Bit# 8 in the Status Register will Display which buffer is currently Active while Bit#0 will Display which mode is currently is selected. (See Page 13 For Status Register Info.)
The C-1200 module will perform the following tasks.
* Allow the SYS-op to place the module into the REMOTE mode.
* Generate Fake TEV clock Events from a programmable LOCAL event table with delay times in microseconds from reset. (The maximum number of LOCAL events stored into this table will be 512). The last event in this table must be a Reset event.
* There will be Two LOCAL Fake TEV clock event FIFO's, One will be Active while the other will be Idle. When a request is received to either add or delete a LOCAL Fake TEV event, the idle buffer will be resorted as per the request and if the module is in the LOCAL mode a (1) will be written into register 0xB000012A. After the next Reset Event occurs the Idle buffer will become active and the active buffer will become Idle. All new changes will be performed in the current Idle FIFO.
Bit# 8 in the Status Register will Display which buffer is currently Active, while Bit#0 will Display which mode is currently is selected. (See Page 13 For Status Register Info.)
* Programmable LOCAL Reset event. Can use any event from T-0 thru T-253. Allow for the readback of the Reset Event. NOTE: (This event number must match the final event number in the TEV clock Local event table.)
* Sorts all FAKE event delays into a FIFO in ascending order. FIFO will be a circular buffer with the last event on the stack being the reset event.
* Restore all Events delays and event numbers and event translations after power-up or Reset. Use data stored in Battery Backed RAM.
a) Processor - Intel I960CF
b) INPUTS -- 2 types of inputs.
Optical (fiber) and Cable. The module will default to the optical input. If the clock signal is removed from the optical input, the logic will detect this and automatically switch to the cable input. If both inputs are missing, the module will enable the LAM status. A Status register will be provided to inform the operator of which input is being utilized.
c) OUTPUTS -- This module will contain 2 Types of outputs, Optical (fiber) and Cable. Outputs will be connected in parallel so both signals will contain the same TEV events.
d) Front Panel LEDS
N -- Module Select
LAM -- Look at Me
LAMEN -- LAM Enable.
MODE -- Local / Remote
INPUT SELECT -- Optical / Cable
PARITY ERROR -- Parity Error
15 Hz -- 15 Hz. present
720 Hz -- 720 Hz. present
HEART BEAT -- Heart Beat
TEVCLK -- TEV Ck Present
e) Front Panel Connectors
SERIAL I/O -- RS232 serial input
CLOCK OUTPUT -- Buffered TEV clock output
f) Front Panel Push-button
RESET -- System Reset
g) Battery Backed RAM
32 K-bytes of Battery Backed RAM will be provided for downloading of previously stored events after power outage or system reset.
h) Epicure I/O
All Epicure Communications (reading & writing) will be sent as CAMAC function codes. This module will support enough CAMAC functions and sub-addresses to perform all tasks.

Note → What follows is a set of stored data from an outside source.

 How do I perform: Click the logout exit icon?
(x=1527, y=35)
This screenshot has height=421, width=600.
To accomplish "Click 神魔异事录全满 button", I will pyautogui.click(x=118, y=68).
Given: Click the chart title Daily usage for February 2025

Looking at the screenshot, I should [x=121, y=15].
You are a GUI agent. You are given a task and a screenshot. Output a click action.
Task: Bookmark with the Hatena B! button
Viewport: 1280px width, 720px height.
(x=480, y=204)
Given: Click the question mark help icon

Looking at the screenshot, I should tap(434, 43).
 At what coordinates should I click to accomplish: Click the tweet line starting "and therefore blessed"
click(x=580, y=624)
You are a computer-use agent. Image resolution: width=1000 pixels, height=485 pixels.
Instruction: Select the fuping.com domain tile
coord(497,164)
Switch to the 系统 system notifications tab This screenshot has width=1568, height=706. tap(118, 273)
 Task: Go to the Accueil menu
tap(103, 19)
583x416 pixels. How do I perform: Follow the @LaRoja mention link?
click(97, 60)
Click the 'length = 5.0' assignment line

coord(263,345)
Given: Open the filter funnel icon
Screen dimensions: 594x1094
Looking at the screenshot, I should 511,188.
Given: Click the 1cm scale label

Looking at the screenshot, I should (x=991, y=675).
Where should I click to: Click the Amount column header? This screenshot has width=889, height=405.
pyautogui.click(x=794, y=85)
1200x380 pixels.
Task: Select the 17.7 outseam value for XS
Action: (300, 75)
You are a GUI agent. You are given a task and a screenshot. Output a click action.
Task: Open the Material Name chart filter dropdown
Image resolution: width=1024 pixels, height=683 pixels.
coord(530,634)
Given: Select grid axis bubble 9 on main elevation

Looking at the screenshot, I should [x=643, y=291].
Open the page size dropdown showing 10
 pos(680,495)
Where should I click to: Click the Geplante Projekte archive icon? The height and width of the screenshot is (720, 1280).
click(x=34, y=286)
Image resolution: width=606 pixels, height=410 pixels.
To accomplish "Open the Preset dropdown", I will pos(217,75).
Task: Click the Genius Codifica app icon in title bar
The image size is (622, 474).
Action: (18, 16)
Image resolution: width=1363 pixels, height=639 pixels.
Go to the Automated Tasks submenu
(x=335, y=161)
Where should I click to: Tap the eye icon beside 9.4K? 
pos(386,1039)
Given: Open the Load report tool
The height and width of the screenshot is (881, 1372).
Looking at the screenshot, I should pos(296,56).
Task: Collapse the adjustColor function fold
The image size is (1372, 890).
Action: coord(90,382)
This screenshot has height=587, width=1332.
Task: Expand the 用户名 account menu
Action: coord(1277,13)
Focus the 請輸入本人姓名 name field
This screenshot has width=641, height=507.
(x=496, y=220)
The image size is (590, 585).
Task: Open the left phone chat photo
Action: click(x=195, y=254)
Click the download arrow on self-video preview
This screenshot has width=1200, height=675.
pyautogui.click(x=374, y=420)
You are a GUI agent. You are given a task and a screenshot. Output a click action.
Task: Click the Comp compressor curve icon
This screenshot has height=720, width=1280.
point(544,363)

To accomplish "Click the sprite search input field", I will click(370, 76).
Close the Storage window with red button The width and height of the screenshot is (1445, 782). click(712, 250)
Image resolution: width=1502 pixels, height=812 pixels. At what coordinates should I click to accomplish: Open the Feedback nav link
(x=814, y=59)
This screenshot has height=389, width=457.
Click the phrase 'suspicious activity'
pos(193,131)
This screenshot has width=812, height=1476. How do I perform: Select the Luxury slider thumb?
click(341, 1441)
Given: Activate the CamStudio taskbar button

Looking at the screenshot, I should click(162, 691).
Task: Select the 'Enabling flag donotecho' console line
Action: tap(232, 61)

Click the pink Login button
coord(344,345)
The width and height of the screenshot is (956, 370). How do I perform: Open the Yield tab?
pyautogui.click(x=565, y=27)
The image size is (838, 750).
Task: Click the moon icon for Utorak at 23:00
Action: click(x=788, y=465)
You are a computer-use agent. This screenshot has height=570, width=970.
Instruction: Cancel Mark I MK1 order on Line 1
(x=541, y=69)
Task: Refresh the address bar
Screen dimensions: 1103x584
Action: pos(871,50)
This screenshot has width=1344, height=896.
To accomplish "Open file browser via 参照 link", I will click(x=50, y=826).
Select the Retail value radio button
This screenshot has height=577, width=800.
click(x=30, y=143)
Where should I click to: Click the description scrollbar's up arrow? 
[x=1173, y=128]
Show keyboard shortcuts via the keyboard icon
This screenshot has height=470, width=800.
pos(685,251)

II. Local Mode of Operation.
This mode allows for stand alone clock generation (independent of the Accelerator Division's Tevatron Clock) from a table of times and associated clock events. Total cycle time from reset event to the following reset event is remotely programmable, as well as all other clock events as a function of time after reset.
Timing resolution in this mode shall be 1 usec with a range of 0 to 232-1, resulting in a maximum master cycle of ~ 71.582 minutes. The source for all timing generation shall be chosen and to be derived from one of two sources:
TevClock signal (preferred) 10 MHz free running oscillator.
Local oscillator; the 15 Hz event is synchronized to the line frequency via a zero crossing detector, and the 720 Hz is a function of the 15 Hz clock plus a cycle counter.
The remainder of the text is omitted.